Table of Contents
In this edition of The Founder Loop, we discuss how Unwrap approaches data security—end to end.
From infrastructure choices to access controls and encryption, we cover the principles and practices that guide how we keep sensitive information safe. It's a transparent look at the guardrails we’ve built to earn and keep user trust.
When companies give Unwrap access to their data, what do they typically want to know?
Ryan Millner: “The common questions we get are: how is their data going to be used? What geographic region is it stored in? What cloud provider do we use? Is their data used in training future AI models? And, who are the subprocessors that may have access to this data?
All of that's covered in our Security FAQ, in detail.”
What security measures does Unwrap have in place to protect customer information?
Millner: “This is the thing we take most seriously at Unwrap—data security. Because of that, we’ve spent a lot of time making sure we are best-in-class.
We are SOC 2 Type II compliant, which is the industry standard for data security. We undergo regular penetration tests from a third party—meaning we invite third parties to come in and evaluate our security—and we share those reports with customers.
We have constant, always-on vulnerability management, consistently scanning for data vulnerabilities and patching those when necessary. As a result, we're trusted by top public financial institutions, healthcare companies, and companies that have the most sensitive data—all because of the work we’ve put in to earn that trust.”
How does Unwrap ensure compliance with data regulations like GDPR or SOC 2 Type II?
Millner: “Each type of compliance standard has an accreditation system that you have to go through—which we do. We regularly undergo third-party audits and certification processes to maintain compliance.”

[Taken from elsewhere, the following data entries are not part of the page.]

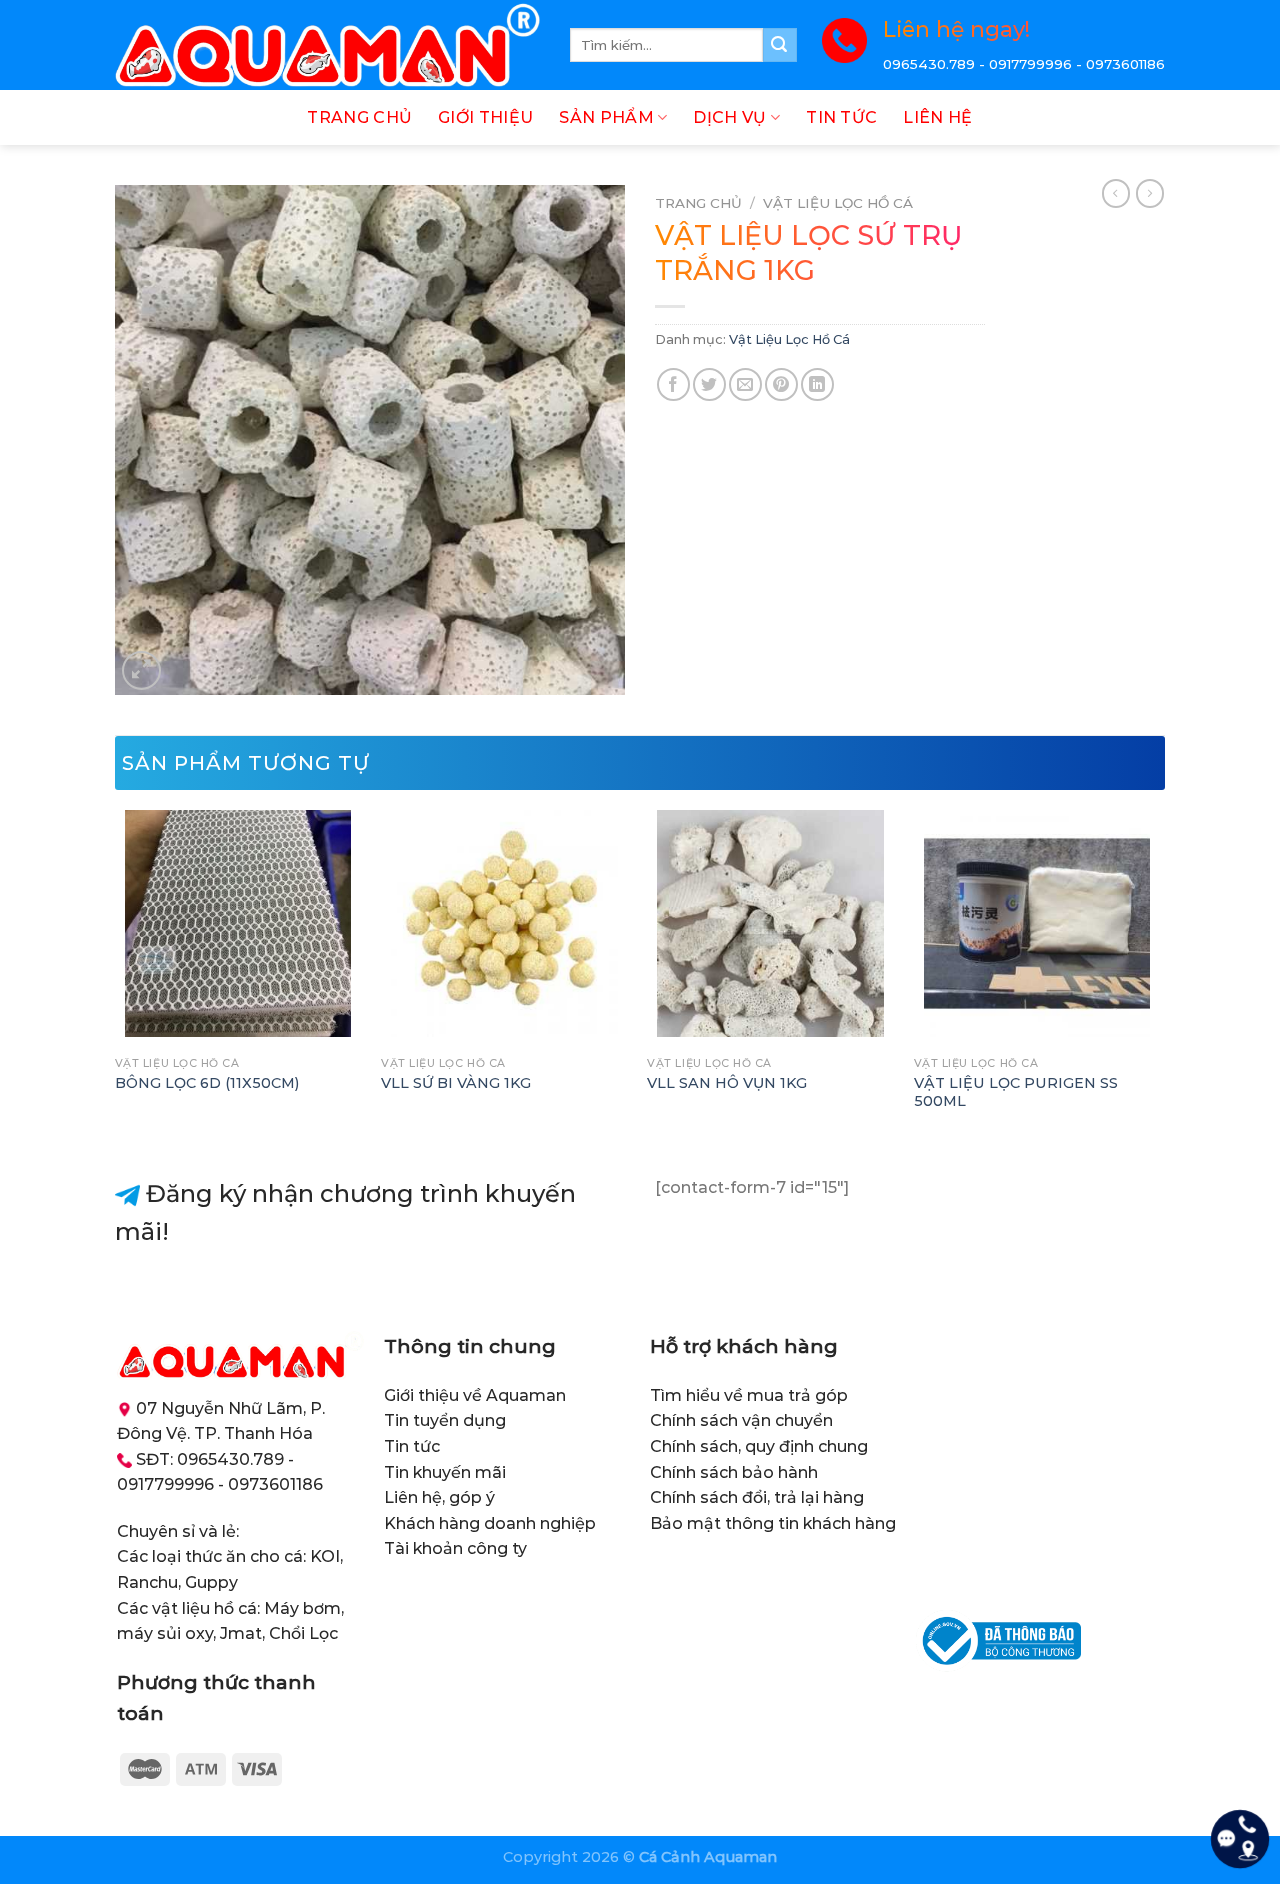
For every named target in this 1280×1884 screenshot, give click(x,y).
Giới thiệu (485, 117)
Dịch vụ (729, 117)
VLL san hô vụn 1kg (727, 1083)
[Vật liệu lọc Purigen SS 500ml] (1037, 923)
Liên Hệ (937, 117)
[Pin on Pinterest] (781, 384)
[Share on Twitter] (709, 384)
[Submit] (780, 45)
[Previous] (116, 975)
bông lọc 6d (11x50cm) (207, 1083)
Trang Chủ (359, 117)
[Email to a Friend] (745, 384)
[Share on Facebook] (673, 384)
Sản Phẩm (606, 117)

How does access control work in Unwrap?
Millner: “We have a pretty granular permission system in Unwrap, which dictates who has access to what data and if they have the ability to edit data in the platform. Someone can have read and write access at every cut of data essentially (like I said, granular). That’s all owned and configured by the admins of a customer’s Unwrap instance.”
What is Unwrap’s approach to transparency around security practices?

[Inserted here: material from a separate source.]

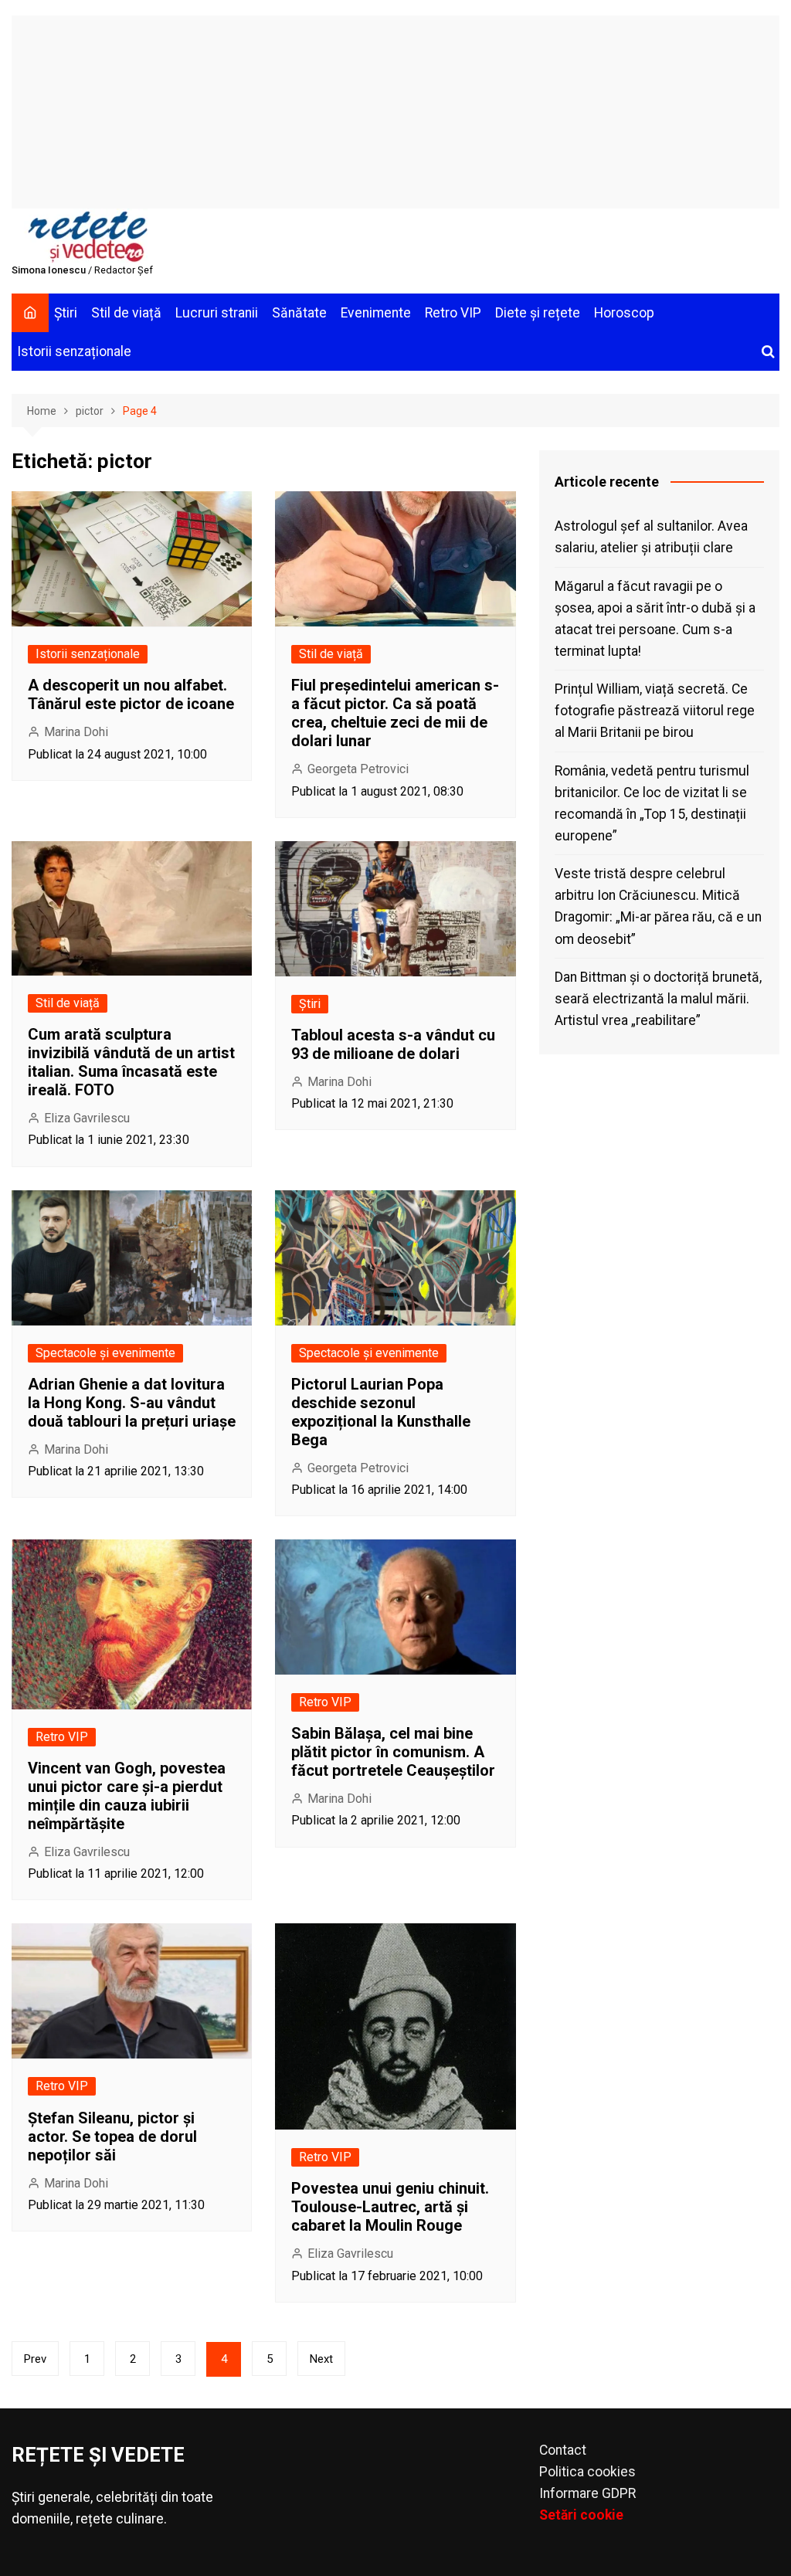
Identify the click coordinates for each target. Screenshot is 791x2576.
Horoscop (624, 313)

Millner: “Again, data security is one of the things we take most seriously at Unwrap. All of our reports from third-party penetration tests, our SOC 2 Type II report, are all readily available upon request.
Usually, we’ll also undergo a security consultation during the POC process. If there are any unanswered questions around how we process data, or you want to get more in the data weeds, we set up a call with our CTO. We’ll walk through all the relevant questions to make sure folks are completely comfortable.”
Security is a big reason companies hesitate to adopt AI tools. How does Unwrap earn that trust?
Millner: “It’s all rooted in what we’ve talked about so far. One way is just checking the boxes that InfoSec teams care about: PII redaction, SOC 2 Type II compliance, GDPR compliance—those are just non-negotiables.
We're transparent and willingly share out all our reports, And finally, we’ve earned the trust of pretty big-deal companies—like Microsoft, Whoop, Oura, and Collective Health. That goes a long way with getting other teams onboard because they know they’re in good hands.”